Abordar la equidad en salud
Mejorar el acceso a la atención médica para pacientes de minorías y de bajos ingresos es una prioridad para la Dra. Taveras y su equipo, tanto a nivel individual con sus propios pacientes, como a un nivel más amplio y sistémico a través de su trabajo con la iniciativa United Against Racism de Mass General Brigham.
“Lo más importante que podemos hacer con todos nuestros pacientes es brindarles lo que llamamos atención y asesoramiento informados por el riesgo social. Conocemos el contexto social y los factores de riesgo de una persona, como los antecedentes familiares, la inseguridad habitacional, la inseguridad alimentaria y la calidad de la dieta. Esto significa que para un paciente con hipertensión, no solo conectamos a esa persona con el medicamento que necesita, sino también con un trabajador de salud comunitario que puede ayudarle a encontrar más recursos para mejorar su nutrición y proporcionar otros apoyos sociales según sea necesario”, dice la Dra. Taveras.
Ella cita el ejemplo de un paciente que vive en un complejo de viviendas donde había una luz de neón fuera de la ventana del dormitorio de su hijo por razones de seguridad. “Esto significaba que la habitación no estaba lo suficientemente oscura y estaba afectando el sueño de su hijo. En ese caso, trabajamos en estrecha colaboración con la familia para pensar en persianas que oscurezcan la habitación”, dice ella.

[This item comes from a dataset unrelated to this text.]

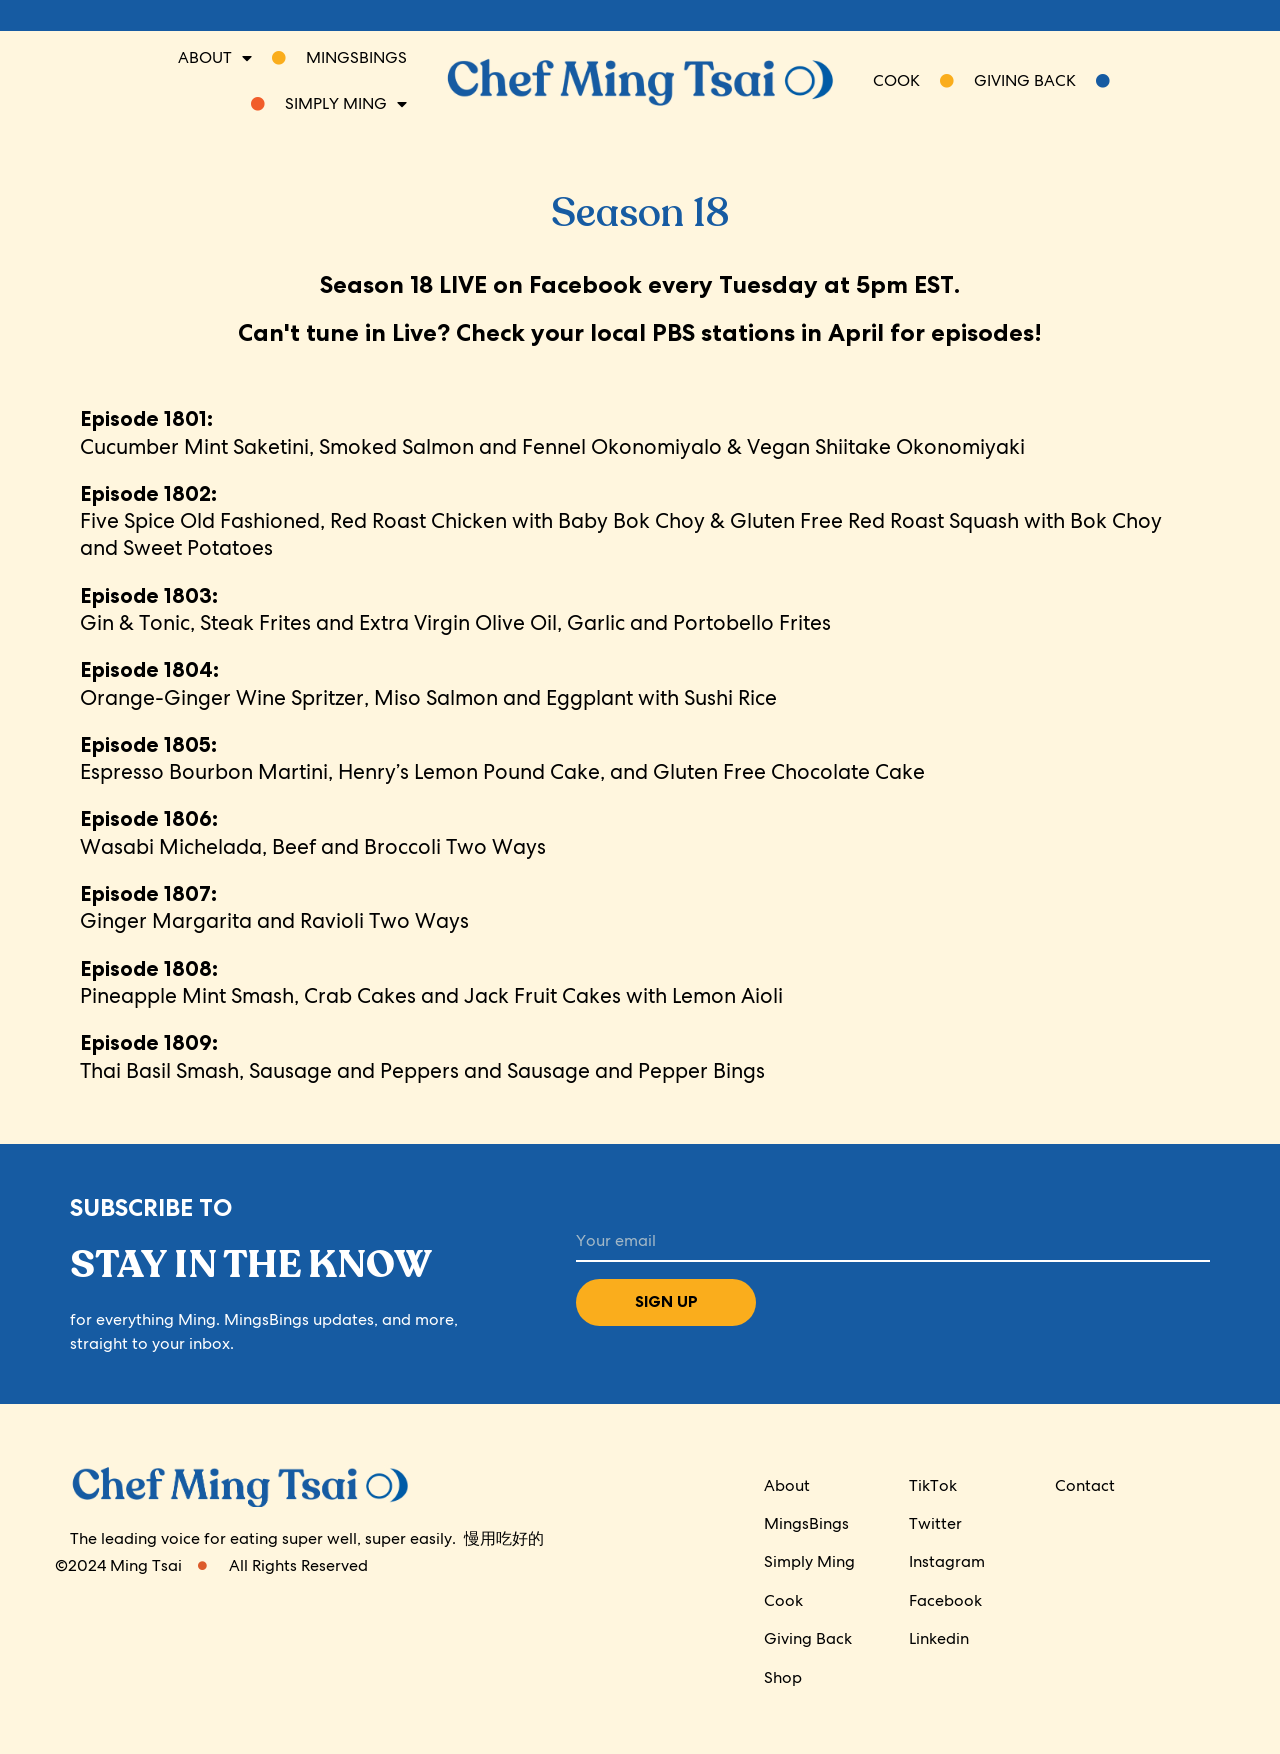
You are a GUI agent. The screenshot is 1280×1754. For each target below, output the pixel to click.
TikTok (933, 1485)
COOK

Otro elemento importante para aumentar el acceso a la atención médica es llegar a los pacientes donde se encuentren. “Estamos trabajando en comunidades desatendidas, brindando atención médica, tratamiento y pruebas de detección con nuestras Community Care Vans, ”dice la Dra. Taveras. “Estamos tratando de mejorar los resultados de salud a través de servicios clínicos basados en la comunidad, educación del paciente y asesoramiento de salud. Nos aseguramos de que la atención se brinde en varios idiomas y conectamos a los pacientes con herramientas digitales y atención virtual para llevarles la atención directamente.”